Slowdown in the energy transition

What is certain is that the energy crisis is extremely bad timing Has. Entrepreneurs and especially medium-sized companies have so far hardly been able to recover from the consequences of the corona pandemic. Because of the inflation, profits and savings from the summer run like sand through the fingers of founders and private individuals. The war between Ukraine and Russia and the resulting gas shortages, which in turn are driving up the price of energy, seem like a bad hoax for consumers already watching their spending. At the same time, there are no incentives for e-mobility: State subsidies for electric cars will drop at the beginning of 2023, and the purchase of plug-in hybrids will no longer be financially supported from December 31, 2022.
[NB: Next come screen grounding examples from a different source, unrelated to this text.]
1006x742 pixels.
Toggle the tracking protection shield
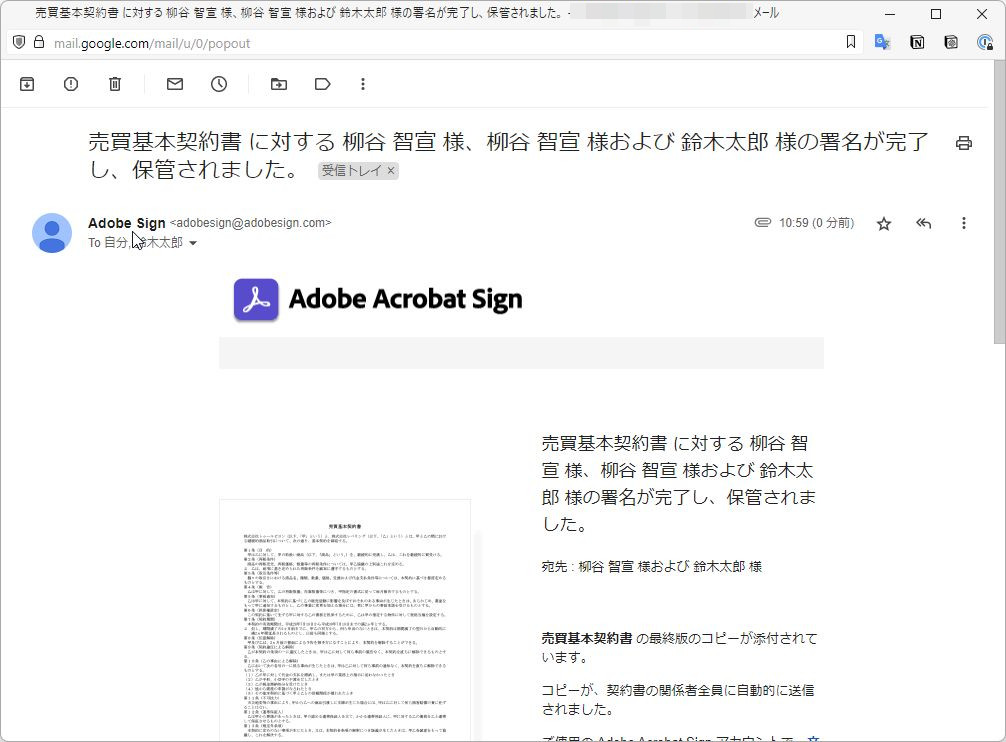click(17, 42)
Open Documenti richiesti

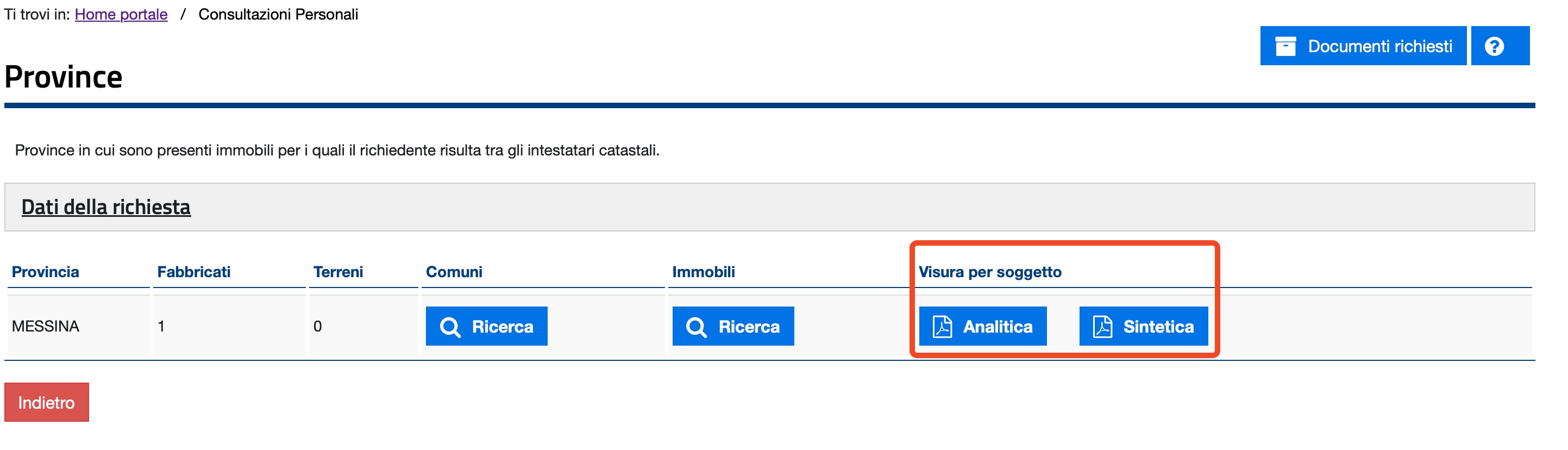tap(1363, 46)
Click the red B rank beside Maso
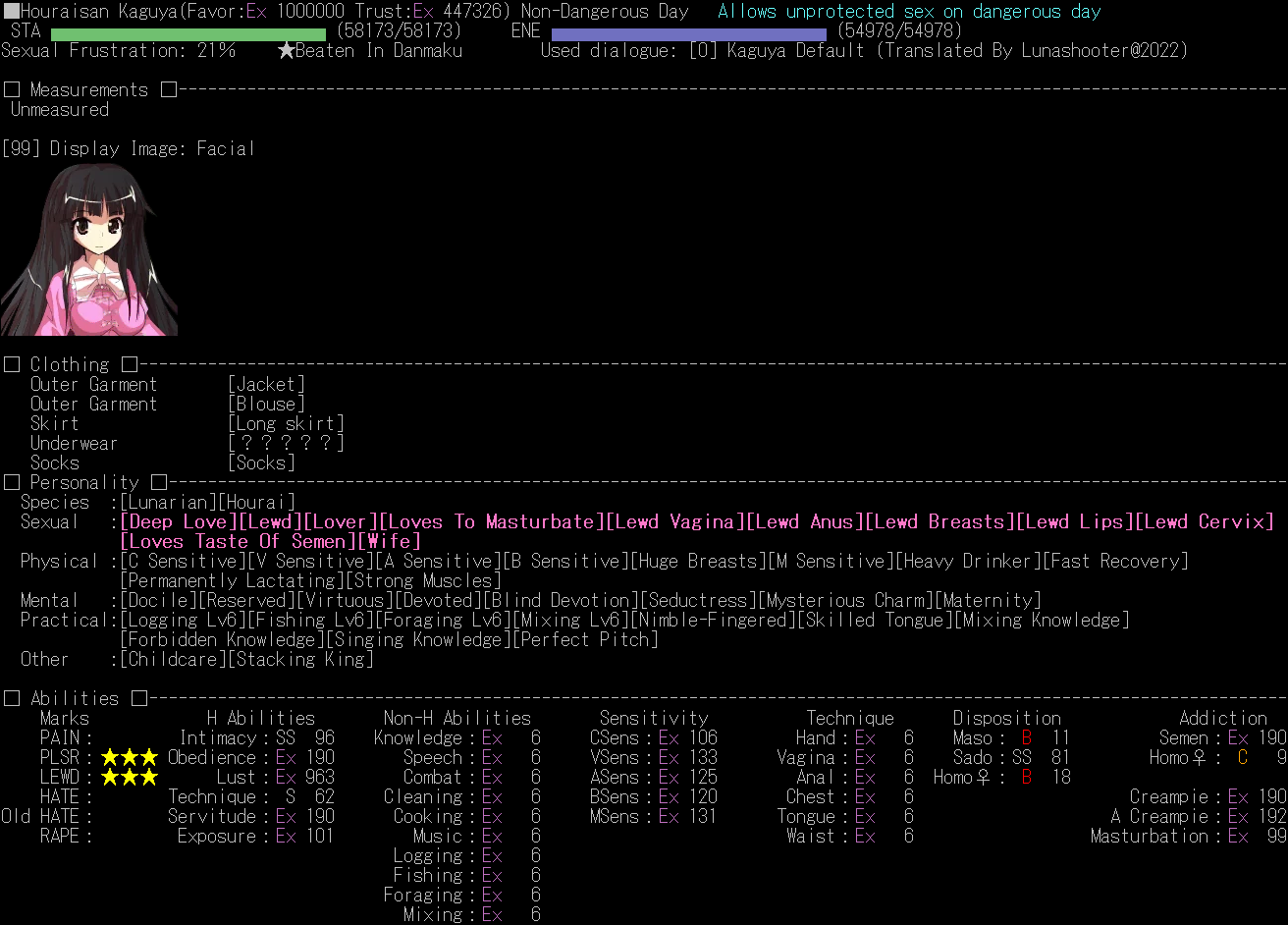This screenshot has height=925, width=1288. [1026, 737]
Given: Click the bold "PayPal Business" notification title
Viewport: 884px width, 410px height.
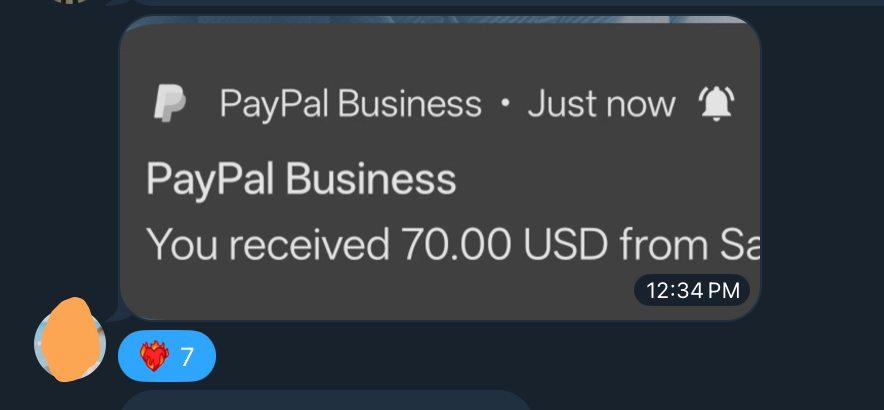Looking at the screenshot, I should 301,179.
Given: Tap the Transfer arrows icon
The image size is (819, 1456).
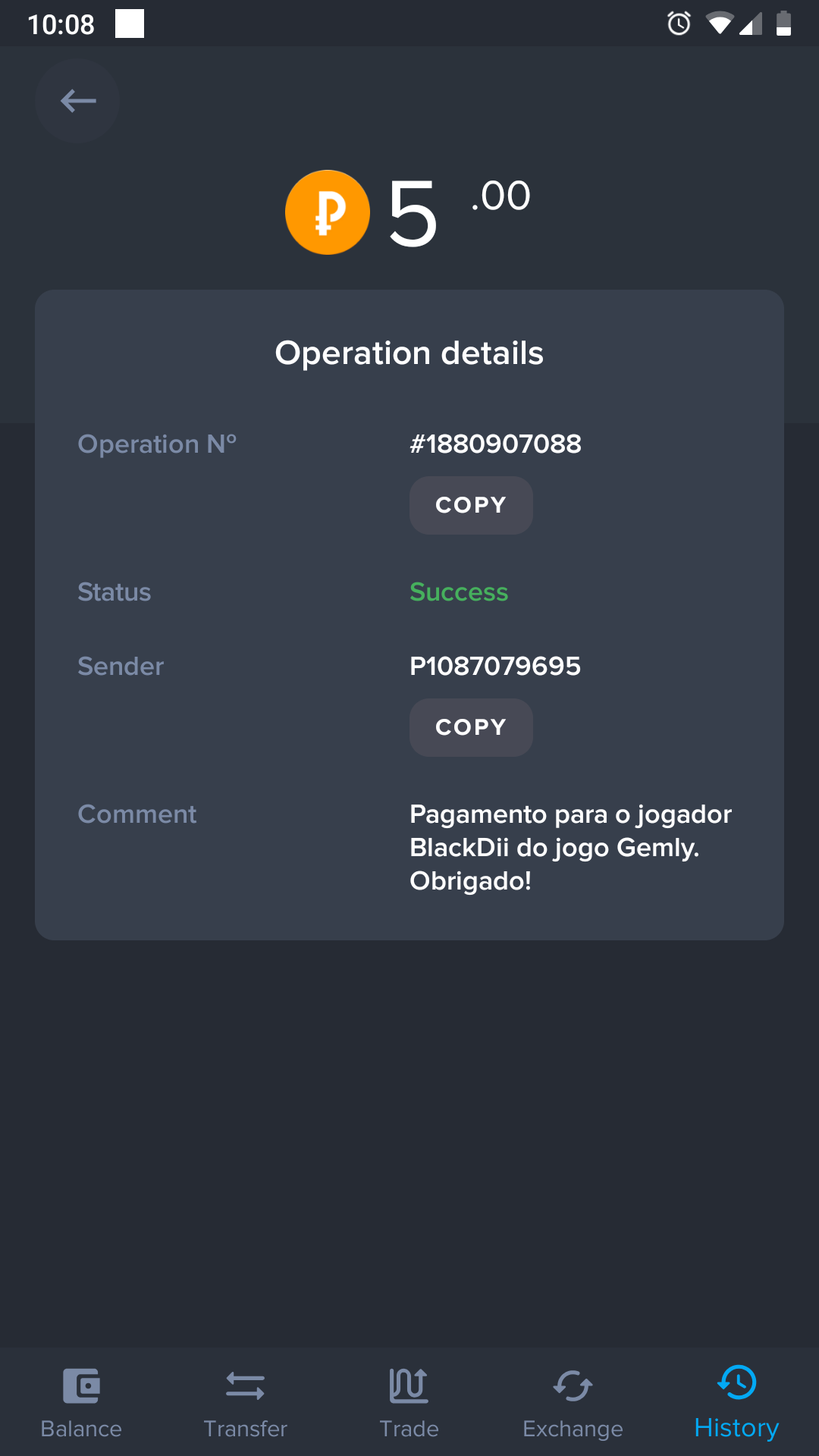Looking at the screenshot, I should click(x=245, y=1385).
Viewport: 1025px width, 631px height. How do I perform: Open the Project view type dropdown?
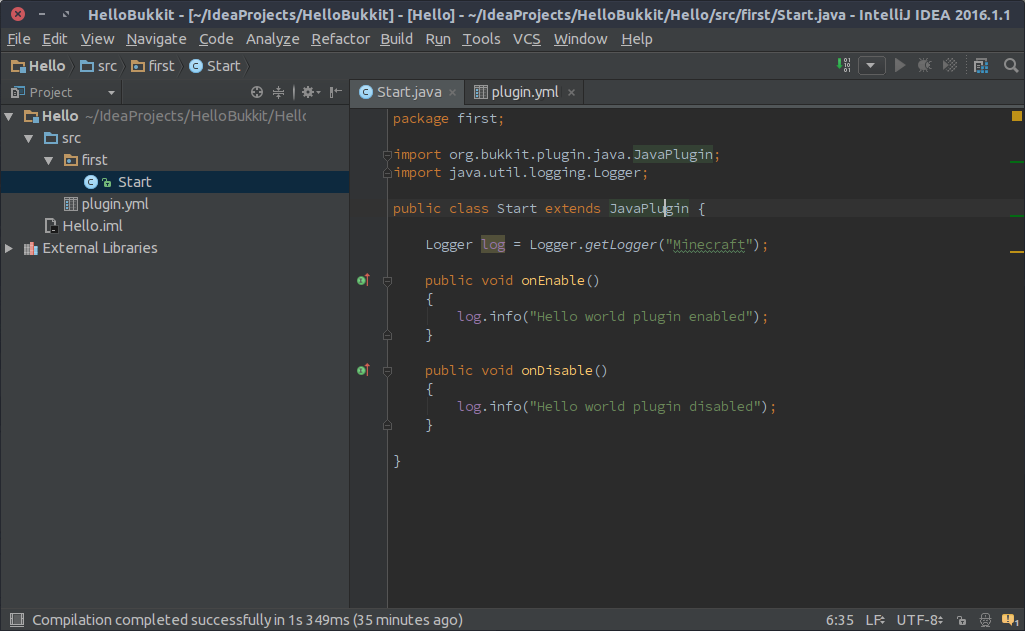click(x=64, y=92)
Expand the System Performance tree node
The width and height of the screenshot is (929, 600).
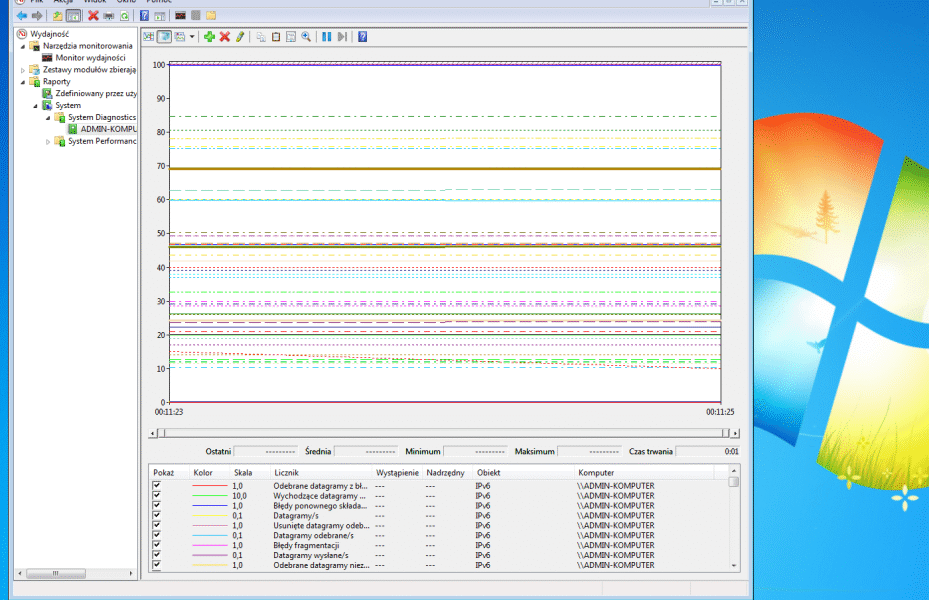(48, 142)
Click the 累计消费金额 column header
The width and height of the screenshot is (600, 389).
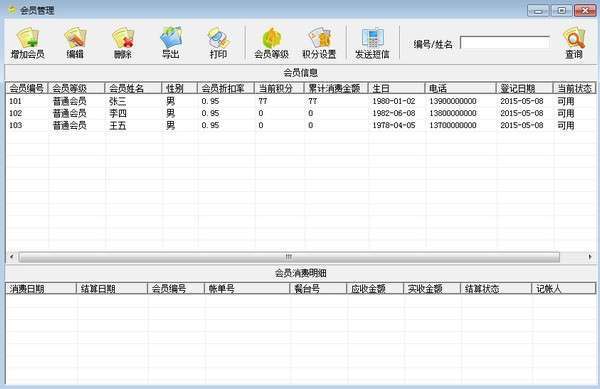tap(336, 88)
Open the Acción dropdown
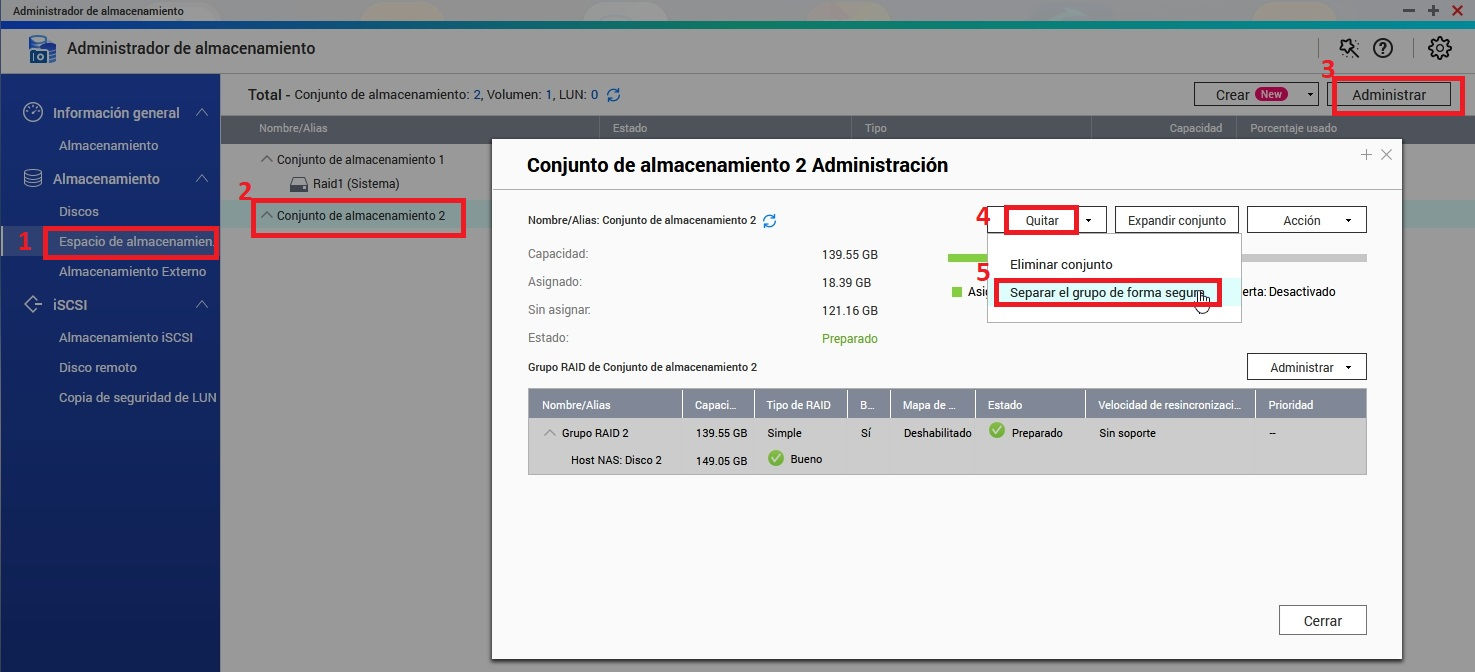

In short: who should pay for it? There is a lack of money and motivation for the energy transition. If not on the business side, then certainly on the consumer side. Buyers of an e-car no longer save much by doing without the combustion engine.

On the other hand, climate change is not even thinking about stopping on its own or giving decision-makers a break. Without the energy transition, things will look even more bleak. Since e-fuels and hydrogen are not real alternatives, electromobility is needed to meet climate targets. But for this to remain attractive even in the crisis, it takes ongoing promotion. Depending on how the government tackles this problem in the near future, Germany might even make it into the top 10 of the next ranking.